In an acknowledgment of the realities of the digital age — and of competition from the Web site Wikipedia — Encyclopaedia Britannica will focus primarily on its online encyclopedias and educational curriculum for schools. The last print version is the 32-volume 2010 edition, which weighs 129 pounds and includes new entries on global warming and the Human Genome Project.
In the 1950s, having the Encyclopaedia Britannica on the bookshelf was akin to a station wagon in the garage or a black-and-white Zenith in the den, a possession coveted for its usefulness and as a goalpost for an aspirational middle class. Buying a set was often a financial stretch, and many families had to pay for it in monthly installments.
But in recent years, print reference books have been almost completely overtaken by the Internet and its vast spread of resources, including specialized Web sites and the hugely popular — and free — online encyclopedia Wikipedia.
Since it was started 11 years ago, Wikipedia has moved a long way toward replacing the authority of experts with the wisdom of the crowds. The site is now written and edited by tens of thousands of contributors around the world, and it has been gradually accepted as a largely accurate and comprehensive source, even by many scholars and academics.
The Britannica, the oldest continuously published encyclopedia in the English language, has become a luxury item with a $1,395 price tag. It is frequently bought by embassies, libraries and research institutions, and by well-educated, upscale consumers who felt an attachment to the set of bound volumes. Only 8,000 sets of the 2010 edition have been sold, and the remaining 4,000 have been stored in a warehouse until they are bought.

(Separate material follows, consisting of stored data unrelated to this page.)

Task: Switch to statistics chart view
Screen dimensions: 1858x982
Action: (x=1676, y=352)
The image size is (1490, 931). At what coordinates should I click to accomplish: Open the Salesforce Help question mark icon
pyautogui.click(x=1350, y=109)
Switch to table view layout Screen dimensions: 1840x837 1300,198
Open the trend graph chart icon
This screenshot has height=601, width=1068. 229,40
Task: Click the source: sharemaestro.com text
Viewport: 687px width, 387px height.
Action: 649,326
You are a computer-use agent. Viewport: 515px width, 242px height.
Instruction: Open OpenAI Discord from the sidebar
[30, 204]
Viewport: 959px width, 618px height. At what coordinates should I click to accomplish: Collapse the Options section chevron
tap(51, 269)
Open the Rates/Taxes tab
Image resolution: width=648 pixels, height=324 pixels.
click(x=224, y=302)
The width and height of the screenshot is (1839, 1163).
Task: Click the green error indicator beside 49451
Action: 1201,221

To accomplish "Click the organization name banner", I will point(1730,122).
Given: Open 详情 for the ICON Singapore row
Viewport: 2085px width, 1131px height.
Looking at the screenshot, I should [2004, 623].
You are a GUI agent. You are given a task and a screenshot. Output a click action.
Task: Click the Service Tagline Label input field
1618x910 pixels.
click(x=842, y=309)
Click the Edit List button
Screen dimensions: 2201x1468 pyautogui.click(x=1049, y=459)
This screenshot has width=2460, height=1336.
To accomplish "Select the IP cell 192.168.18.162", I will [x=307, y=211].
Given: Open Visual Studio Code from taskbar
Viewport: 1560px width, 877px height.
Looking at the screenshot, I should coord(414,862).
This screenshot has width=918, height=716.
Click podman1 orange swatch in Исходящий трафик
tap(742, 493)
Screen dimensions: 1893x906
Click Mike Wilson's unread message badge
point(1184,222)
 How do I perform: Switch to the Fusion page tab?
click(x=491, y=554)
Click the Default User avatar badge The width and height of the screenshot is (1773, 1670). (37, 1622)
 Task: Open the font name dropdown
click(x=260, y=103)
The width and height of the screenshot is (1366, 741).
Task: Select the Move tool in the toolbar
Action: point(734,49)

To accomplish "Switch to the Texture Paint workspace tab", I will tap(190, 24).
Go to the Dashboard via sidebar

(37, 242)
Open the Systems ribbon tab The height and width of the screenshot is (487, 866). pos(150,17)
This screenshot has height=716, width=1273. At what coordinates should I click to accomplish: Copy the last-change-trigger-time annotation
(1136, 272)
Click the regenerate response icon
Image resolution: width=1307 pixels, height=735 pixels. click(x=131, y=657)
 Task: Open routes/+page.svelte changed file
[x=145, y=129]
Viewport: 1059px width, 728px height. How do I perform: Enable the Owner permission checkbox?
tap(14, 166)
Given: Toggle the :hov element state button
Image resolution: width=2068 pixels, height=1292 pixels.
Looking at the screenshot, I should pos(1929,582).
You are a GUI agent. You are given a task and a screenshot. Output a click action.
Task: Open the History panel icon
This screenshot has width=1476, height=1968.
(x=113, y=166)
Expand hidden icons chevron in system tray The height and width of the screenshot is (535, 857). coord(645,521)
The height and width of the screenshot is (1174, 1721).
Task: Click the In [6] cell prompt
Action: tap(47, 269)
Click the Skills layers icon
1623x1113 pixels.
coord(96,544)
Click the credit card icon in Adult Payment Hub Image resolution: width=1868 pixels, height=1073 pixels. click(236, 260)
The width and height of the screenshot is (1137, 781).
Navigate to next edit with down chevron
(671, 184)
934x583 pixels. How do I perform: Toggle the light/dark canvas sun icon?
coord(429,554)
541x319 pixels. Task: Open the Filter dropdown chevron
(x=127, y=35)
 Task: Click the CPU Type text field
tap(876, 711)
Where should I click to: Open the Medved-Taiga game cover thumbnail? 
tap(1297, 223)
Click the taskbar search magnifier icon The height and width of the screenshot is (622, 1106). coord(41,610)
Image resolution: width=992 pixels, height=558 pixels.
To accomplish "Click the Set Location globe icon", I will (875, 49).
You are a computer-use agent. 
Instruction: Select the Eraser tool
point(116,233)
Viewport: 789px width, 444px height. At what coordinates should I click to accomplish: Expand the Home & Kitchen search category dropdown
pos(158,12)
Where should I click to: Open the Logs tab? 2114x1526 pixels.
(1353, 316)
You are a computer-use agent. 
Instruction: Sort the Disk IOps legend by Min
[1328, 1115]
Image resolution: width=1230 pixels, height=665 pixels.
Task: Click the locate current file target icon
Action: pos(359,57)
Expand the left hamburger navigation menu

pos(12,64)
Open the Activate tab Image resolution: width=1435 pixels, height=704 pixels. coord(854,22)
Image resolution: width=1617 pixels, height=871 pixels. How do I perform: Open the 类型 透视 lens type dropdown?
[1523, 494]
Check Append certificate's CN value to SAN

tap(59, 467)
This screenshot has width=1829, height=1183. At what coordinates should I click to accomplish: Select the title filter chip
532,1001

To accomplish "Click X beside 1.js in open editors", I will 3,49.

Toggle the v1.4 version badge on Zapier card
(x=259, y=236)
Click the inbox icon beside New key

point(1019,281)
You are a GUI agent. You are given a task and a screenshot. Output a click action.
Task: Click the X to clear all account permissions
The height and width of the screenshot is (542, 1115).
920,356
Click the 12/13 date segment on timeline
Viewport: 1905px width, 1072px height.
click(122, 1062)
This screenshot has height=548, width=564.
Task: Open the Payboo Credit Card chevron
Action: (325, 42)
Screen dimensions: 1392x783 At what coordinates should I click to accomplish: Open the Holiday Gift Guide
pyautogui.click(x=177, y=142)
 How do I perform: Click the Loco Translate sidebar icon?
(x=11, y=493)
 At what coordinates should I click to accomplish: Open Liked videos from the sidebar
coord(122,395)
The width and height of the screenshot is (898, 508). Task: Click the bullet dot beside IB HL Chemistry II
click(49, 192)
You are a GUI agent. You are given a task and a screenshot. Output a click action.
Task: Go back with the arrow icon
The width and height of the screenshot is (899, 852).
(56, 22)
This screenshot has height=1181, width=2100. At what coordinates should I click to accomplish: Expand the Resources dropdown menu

There goes another childhood memory. When I was growing up every household had a set of encyclopedia. Never mind the that the information was dated by the time the editions were printed. The printed word was the only game in town and Britannica was the gold standard. I remember when my daughter was growing up buying her an encyclopedia in a CD format. I do admit to using Wikipedia on a regular basis but I remain suspicious of the accuracy of the website. It certainly does not undergo the type of scrutiny that Britannica was known for. Everything in the digital age is not better but that's progress.